製造時に原料が無駄になり、消費電力も大きい。現在主流の結晶シリコン太陽電池の「弱点」だ。長州産業は米Crystal Solarと共同でこの問題を解き、製品に直結する成果を得た。現在最高水準にある製品と同等の変換効率23%を実現し、コストを半減できるという。シリコンウエハーを「ガス」から直接作り上げることで実現した。
「HIT太陽電池と同程度の23%というセル変換効率を実現し、コストは従来の2分の1という高効率太陽電池を開発した。この太陽電池が普及すれば、多結晶シリコン太陽電池の存在を脅かすことになるだろう」(長州産業)。
多結晶シリコン太陽電池は、HIT太陽電池のように単結晶シリコンを用いる太陽電池と比較して、性能は幾分劣る。しかしながら、製造コストが低いために太陽電池市場の過半数を占めている(図1)。太陽電池産業に与える影響が大きそうだ。
同社は2015年12月4日、太陽電池セルを新手法で製造することで、製造コストを半減できると発表した。同時にセル変換効率は世界最高水準だという。米Crystal Solarが開発したDirect Gas to Wafer技術を適用してウエハーを製造、太陽電池セルにまとめ上げて実現した。用いたシリコンウエハーは、研究段階の数ミリメートル角というものではなく、一般的な太陽電池と同じ寸法156ミリメートル角だ。
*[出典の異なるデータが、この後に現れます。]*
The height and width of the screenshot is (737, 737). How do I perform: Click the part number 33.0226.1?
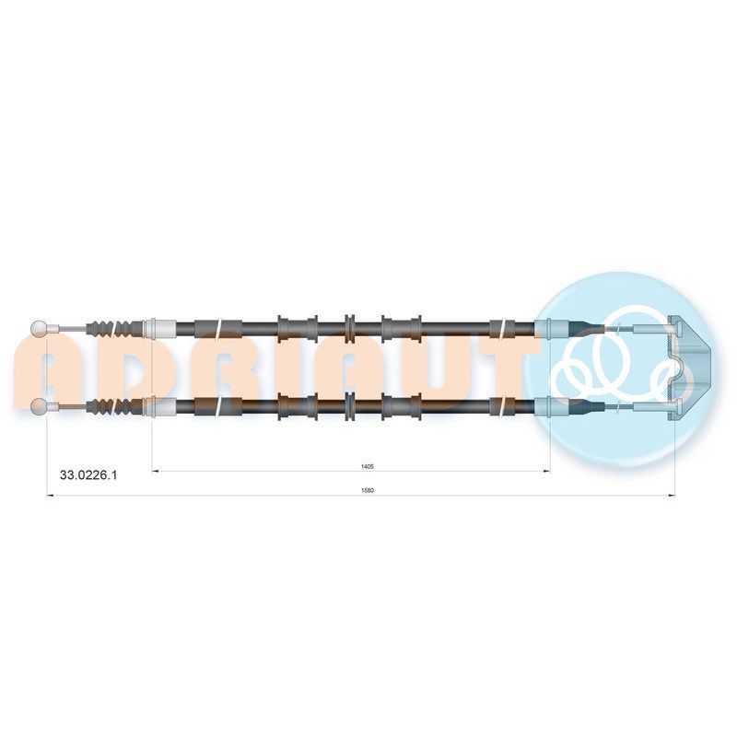pos(88,475)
製造コスト半減とはどのような意味だろうか。「Crystal Solarから当社へのウエハーの納入価格が、従来技術を用いたウエハーの2分の1という意味だ。技術だけを見ればさらにウエハーの価格が下がる余地があるだろう」(長州産業)。
今回のウエハーは量産一歩手前の段階にあるという。「製品化(量産)の条件は23%という変換効率をウエハーごとに安定して出せる状態になることだ。Crystal Solarが導入中の量産設備が稼働すれば、安定した発電性能を実現できると考えている*1)。ウエハーの成長速度は安定しており、同社の生産規模は年間100メガワット相当に達する予定だ。当社が販売する太陽電池をまかなうことができる規模だ」(長州産業)。
このウエハーを利用して、高い発電性能を持つ太陽電池セルを製造、太陽電池モジュールとして広く販売したいという。「Crystal Solarが製造したウエハーは、当社以外も購入できる。ウエハーと(後ほど紹介する)ヘテロ接合構造の組み合わせを利用して、高い効率と低コストを兼ね備えた成果を業界全体でシェアしたい」(同社)。
*1) 「現在は製造したウエハーを技術者がつまみ上げる動作などによって、パーティクル(不純物粒子)が混入し、欠陥密度が変わる。これが変換効率に影響を与える。量産ラインでは自動ハンドリング装置を導入して変換効率を確保する計画だ」(同社)。